**Task item**
Return the following data exactly, with all pictures left out.

Pixel coordinate grounding data
• • • • • • •
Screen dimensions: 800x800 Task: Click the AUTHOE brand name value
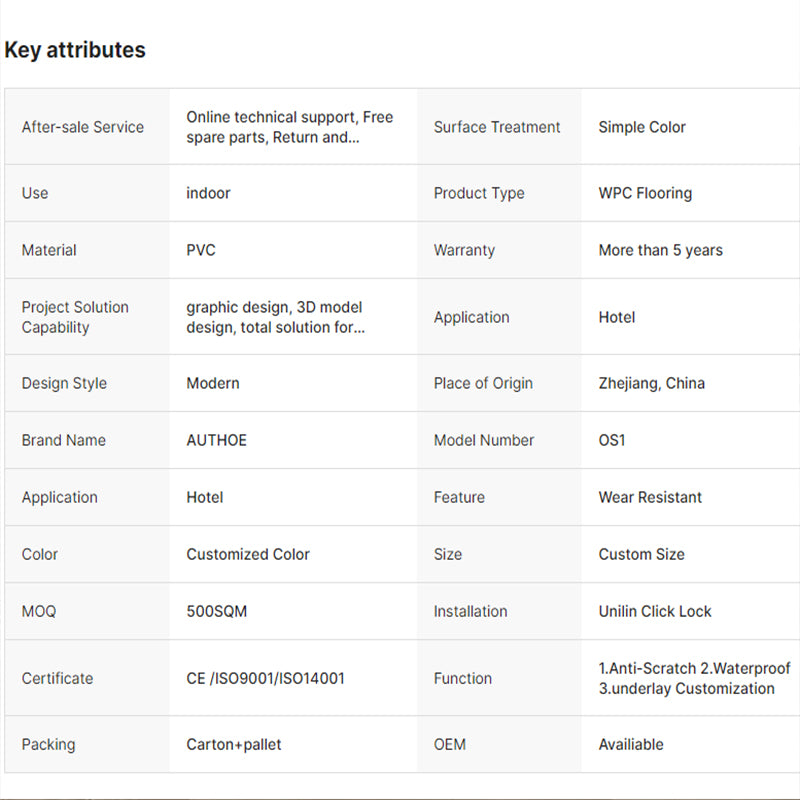point(216,440)
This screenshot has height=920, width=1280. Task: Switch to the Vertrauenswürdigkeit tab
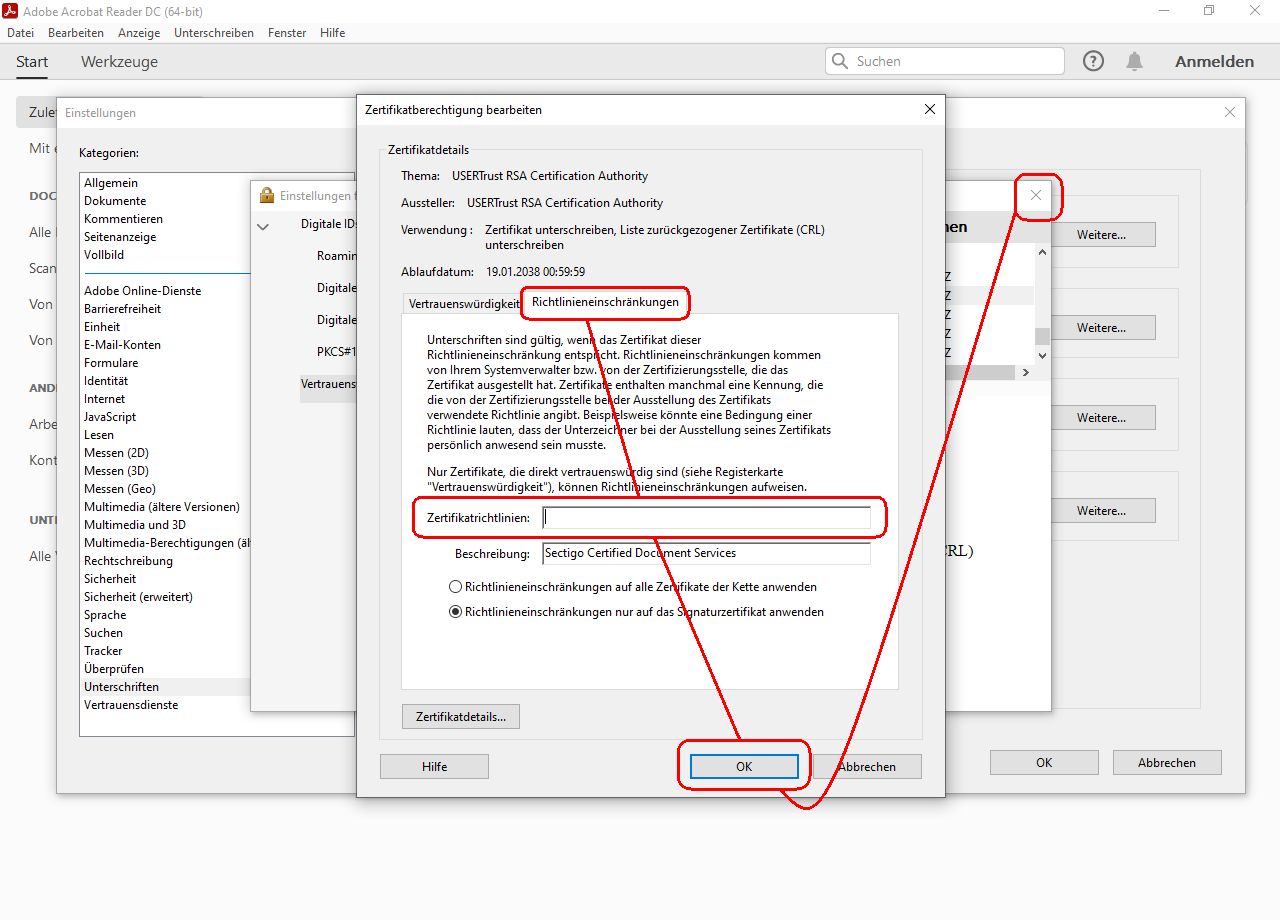[463, 303]
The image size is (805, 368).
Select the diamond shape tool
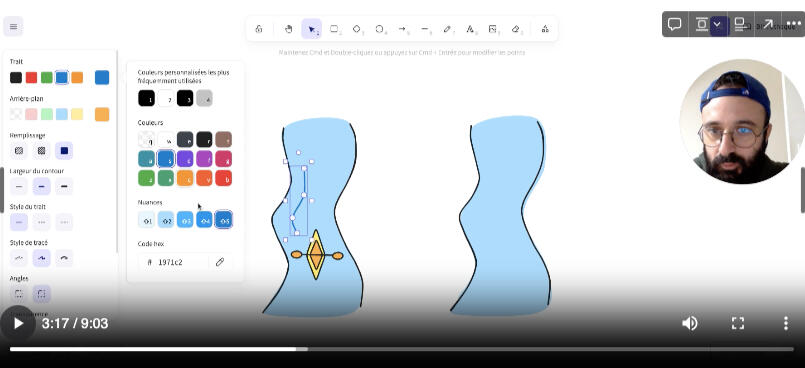pos(357,29)
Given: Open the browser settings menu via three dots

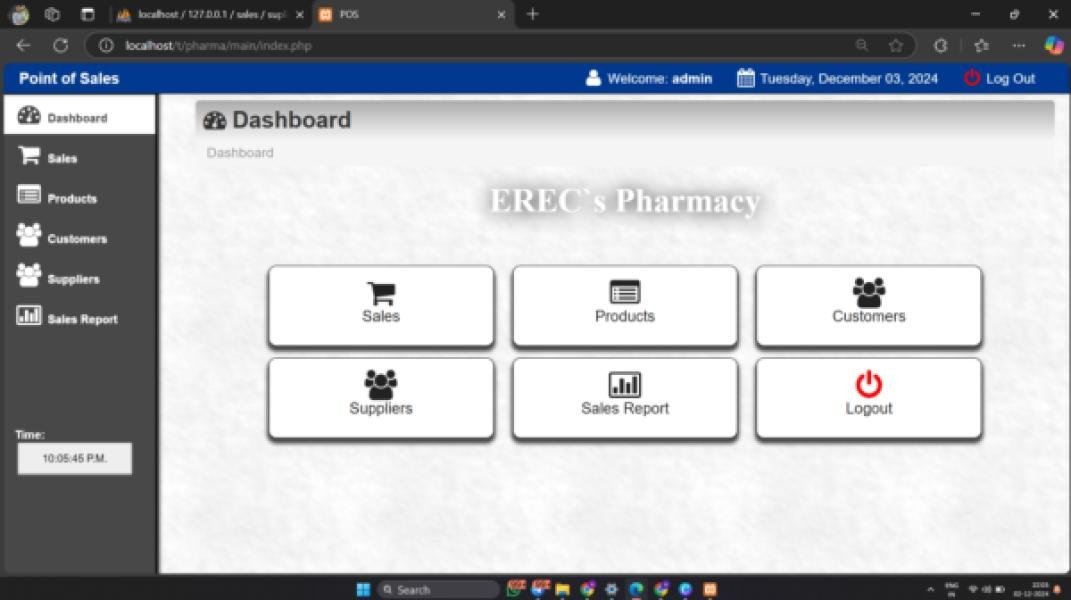Looking at the screenshot, I should point(1019,45).
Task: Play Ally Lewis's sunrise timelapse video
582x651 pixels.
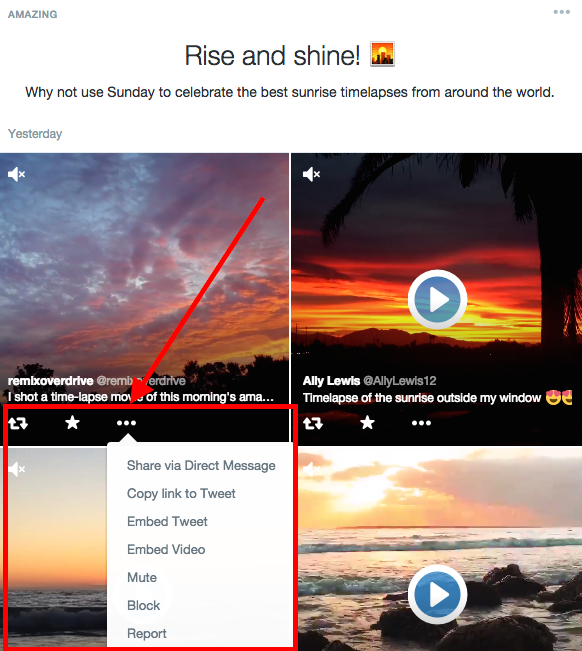Action: click(437, 299)
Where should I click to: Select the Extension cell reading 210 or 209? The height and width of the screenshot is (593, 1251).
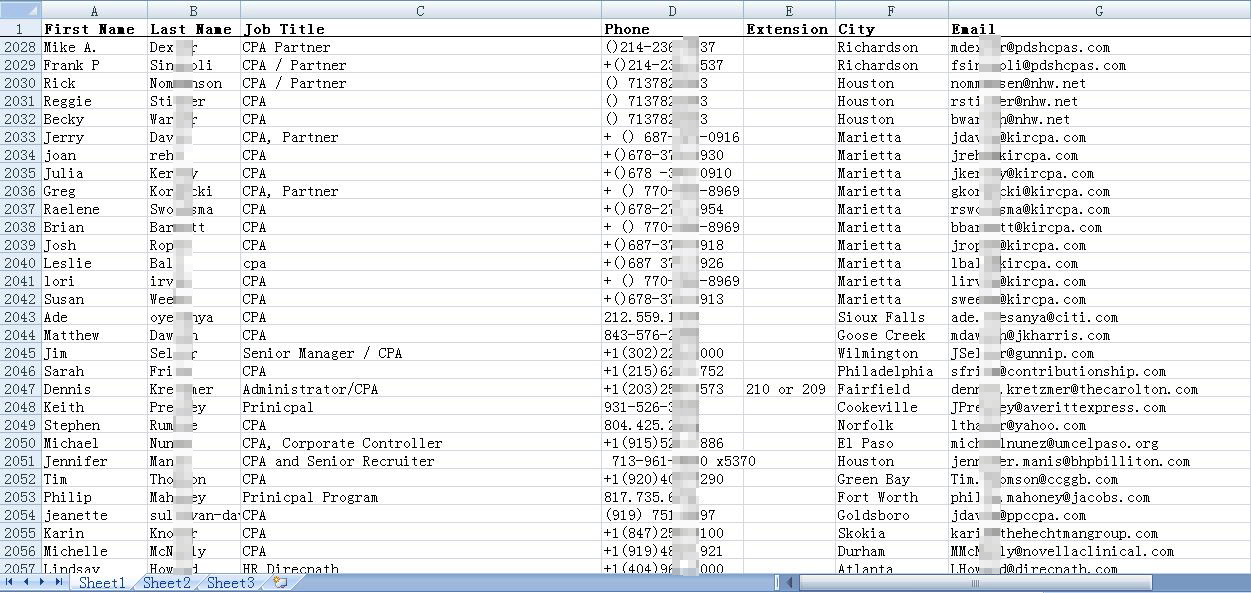click(788, 389)
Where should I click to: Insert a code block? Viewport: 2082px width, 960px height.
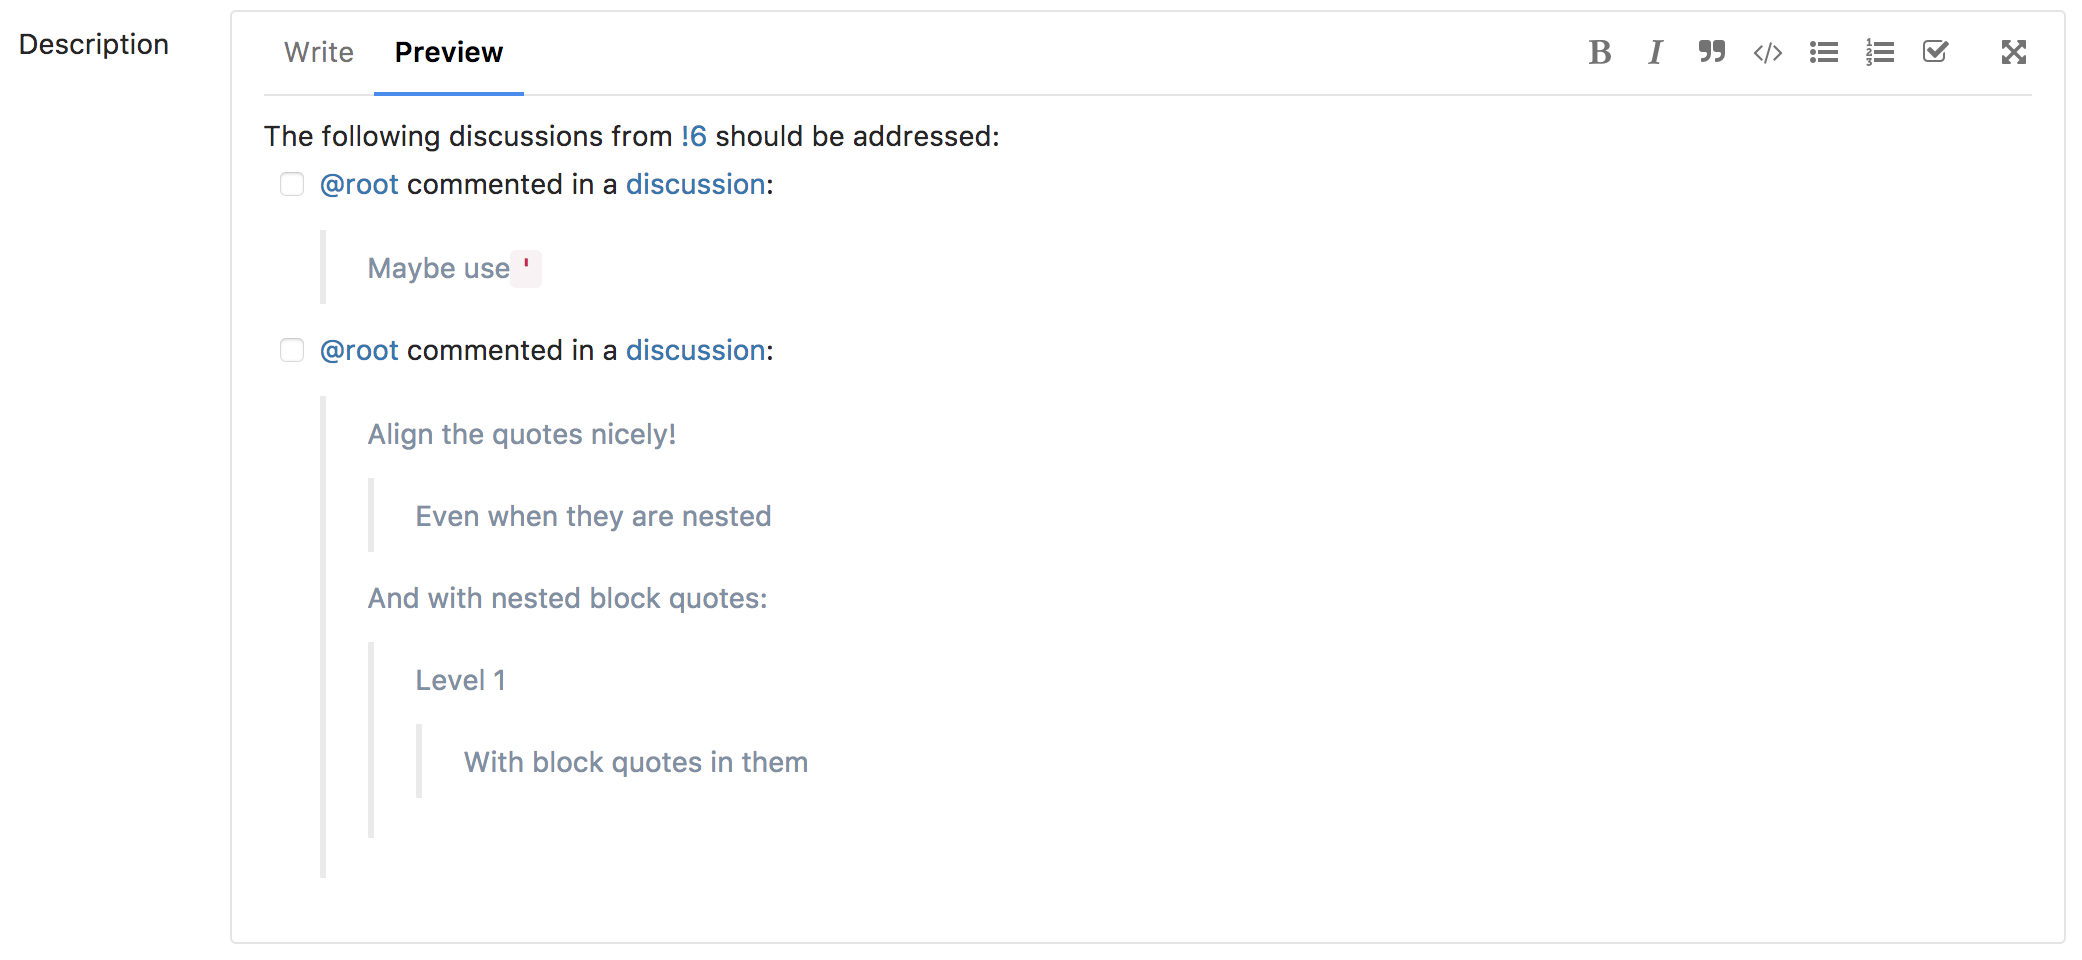pyautogui.click(x=1768, y=52)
• • • • • • •
**Answer box**
Screen dimensions: 800x800 Task: Click the AUTHOE brand name value
point(216,440)
This screenshot has height=920, width=1280. Task: Switch to the Vertrauenswürdigkeit tab
[463, 303]
The image size is (805, 368).
Select the diamond shape tool
pos(357,29)
Given: Open the browser settings menu via three dots

Looking at the screenshot, I should point(1019,45).
Task: Play Ally Lewis's sunrise timelapse video
582x651 pixels.
Action: click(437, 299)
Where should I click to: Select the Extension cell reading 210 or 209? The height and width of the screenshot is (593, 1251).
click(788, 389)
Where should I click to: Insert a code block? Viewport: 2082px width, 960px height.
pyautogui.click(x=1768, y=52)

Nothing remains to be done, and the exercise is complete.